A Modeling Framework for Optimal Computational Resource Allocation Estimation: Considering the Trade-offs between Physical Resolutions, Uncertainty and Computational Costs

Wednesday, 17 December 2014
Mahsa Moslehi1, Felipe de Barros1 and Ram Rajagopal2, (1)University of Southern California, Los Angeles, CA, United States, (2)Stanford University, Stanford, CA, United States
Hydrogeological models that represent flow and transport in subsurface domains are usually large-scale with excessive computational complexity and uncertain characteristics. Uncertainty quantification for predicting flow and transport in heterogeneous formations often entails utilizing a numerical Monte Carlo framework, which repeatedly simulates the model according to a random field representing hydrogeological characteristics of the field. The physical resolution (e.g. grid resolution associated with the physical space) for the simulation is customarily chosen based on recommendations in the literature, independent of the number of Monte Carlo realizations. This practice may lead to either excessive computational burden or inaccurate solutions. We propose an optimization-based methodology that considers the trade-off between the following conflicting objectives: time associated with computational costs, statistical convergence of the model predictions and physical errors corresponding to numerical grid resolution.

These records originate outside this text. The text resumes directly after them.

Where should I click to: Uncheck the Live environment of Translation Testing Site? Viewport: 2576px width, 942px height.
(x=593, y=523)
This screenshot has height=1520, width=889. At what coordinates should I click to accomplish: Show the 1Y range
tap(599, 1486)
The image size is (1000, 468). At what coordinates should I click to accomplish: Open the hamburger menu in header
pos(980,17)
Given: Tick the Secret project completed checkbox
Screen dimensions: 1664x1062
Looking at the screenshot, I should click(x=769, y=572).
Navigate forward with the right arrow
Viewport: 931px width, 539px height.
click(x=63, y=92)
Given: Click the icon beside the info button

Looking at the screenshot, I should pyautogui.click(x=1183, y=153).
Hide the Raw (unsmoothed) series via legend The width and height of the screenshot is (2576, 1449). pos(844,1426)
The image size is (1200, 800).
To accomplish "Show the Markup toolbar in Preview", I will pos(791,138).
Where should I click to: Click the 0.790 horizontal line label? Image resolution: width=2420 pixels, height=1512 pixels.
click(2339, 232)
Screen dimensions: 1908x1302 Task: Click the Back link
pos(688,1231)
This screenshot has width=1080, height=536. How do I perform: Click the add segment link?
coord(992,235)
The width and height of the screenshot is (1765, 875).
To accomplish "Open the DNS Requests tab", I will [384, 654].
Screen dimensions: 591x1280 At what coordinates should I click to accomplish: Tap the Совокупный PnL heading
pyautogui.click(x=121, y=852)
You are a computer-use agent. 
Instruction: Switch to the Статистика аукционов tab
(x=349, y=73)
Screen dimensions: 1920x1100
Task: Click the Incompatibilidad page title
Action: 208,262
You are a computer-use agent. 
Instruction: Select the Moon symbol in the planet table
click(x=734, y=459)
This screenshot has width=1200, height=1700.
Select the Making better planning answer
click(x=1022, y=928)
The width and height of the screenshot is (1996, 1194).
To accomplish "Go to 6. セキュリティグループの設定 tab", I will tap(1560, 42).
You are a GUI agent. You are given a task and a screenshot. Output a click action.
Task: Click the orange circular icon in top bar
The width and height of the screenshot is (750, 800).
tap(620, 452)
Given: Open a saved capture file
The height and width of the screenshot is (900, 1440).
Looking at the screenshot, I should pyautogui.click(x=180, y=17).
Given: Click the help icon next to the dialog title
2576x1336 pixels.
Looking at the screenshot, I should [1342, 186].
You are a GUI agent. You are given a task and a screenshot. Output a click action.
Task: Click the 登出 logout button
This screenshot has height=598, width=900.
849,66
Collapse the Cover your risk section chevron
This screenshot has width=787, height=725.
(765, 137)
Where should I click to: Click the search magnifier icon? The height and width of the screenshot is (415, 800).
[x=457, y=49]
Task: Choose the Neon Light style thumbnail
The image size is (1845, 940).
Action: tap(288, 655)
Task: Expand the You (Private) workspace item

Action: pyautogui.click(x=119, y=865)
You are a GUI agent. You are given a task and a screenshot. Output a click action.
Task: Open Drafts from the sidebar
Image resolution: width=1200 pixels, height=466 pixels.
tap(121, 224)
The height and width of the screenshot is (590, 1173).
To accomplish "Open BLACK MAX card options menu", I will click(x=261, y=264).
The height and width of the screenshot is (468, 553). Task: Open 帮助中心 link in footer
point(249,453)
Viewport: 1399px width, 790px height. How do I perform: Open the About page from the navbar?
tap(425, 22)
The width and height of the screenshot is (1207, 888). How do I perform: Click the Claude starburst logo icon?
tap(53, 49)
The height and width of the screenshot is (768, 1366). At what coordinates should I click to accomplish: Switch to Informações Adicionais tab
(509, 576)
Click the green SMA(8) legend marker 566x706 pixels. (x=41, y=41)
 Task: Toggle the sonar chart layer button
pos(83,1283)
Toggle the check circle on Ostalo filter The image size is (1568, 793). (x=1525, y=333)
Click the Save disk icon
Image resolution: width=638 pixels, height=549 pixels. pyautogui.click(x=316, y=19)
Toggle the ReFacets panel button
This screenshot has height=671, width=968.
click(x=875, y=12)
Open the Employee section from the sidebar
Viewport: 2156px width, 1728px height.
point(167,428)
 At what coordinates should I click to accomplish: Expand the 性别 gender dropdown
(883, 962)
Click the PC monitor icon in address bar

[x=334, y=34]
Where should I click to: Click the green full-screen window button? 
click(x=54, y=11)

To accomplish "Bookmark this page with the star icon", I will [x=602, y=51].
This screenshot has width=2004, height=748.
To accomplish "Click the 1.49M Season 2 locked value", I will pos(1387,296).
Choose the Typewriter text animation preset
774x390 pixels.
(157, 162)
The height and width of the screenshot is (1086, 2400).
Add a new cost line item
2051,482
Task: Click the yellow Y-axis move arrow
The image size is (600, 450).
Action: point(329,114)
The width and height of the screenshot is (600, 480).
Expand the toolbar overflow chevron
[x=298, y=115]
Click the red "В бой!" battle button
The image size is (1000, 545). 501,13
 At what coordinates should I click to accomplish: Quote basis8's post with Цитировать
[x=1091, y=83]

In this research, we optimally allocate computational resources by developing a modeling framework for the overall error based on a joint statistical and numerical analysis and optimizing the error model subject to a given computational constraint. The derived expression for the overall error explicitly takes into account the joint dependence between the discretization error of the physical space and the statistical error associated with Monte Carlo realizations. The accuracy of the proposed framework is verified in this study by applying it to several computationally extensive examples. Having this framework at hand aims hydrogeologists to achieve the optimum physical and statistical resolutions to minimize the error with a given computational budget. Moreover, the influence of the available computational resources and the geometric properties of the contaminant source zone on the optimum resolutions are investigated. We conclude that the computational cost associated with optimal allocation can be substantially reduced compared with prevalent recommendations in the literature.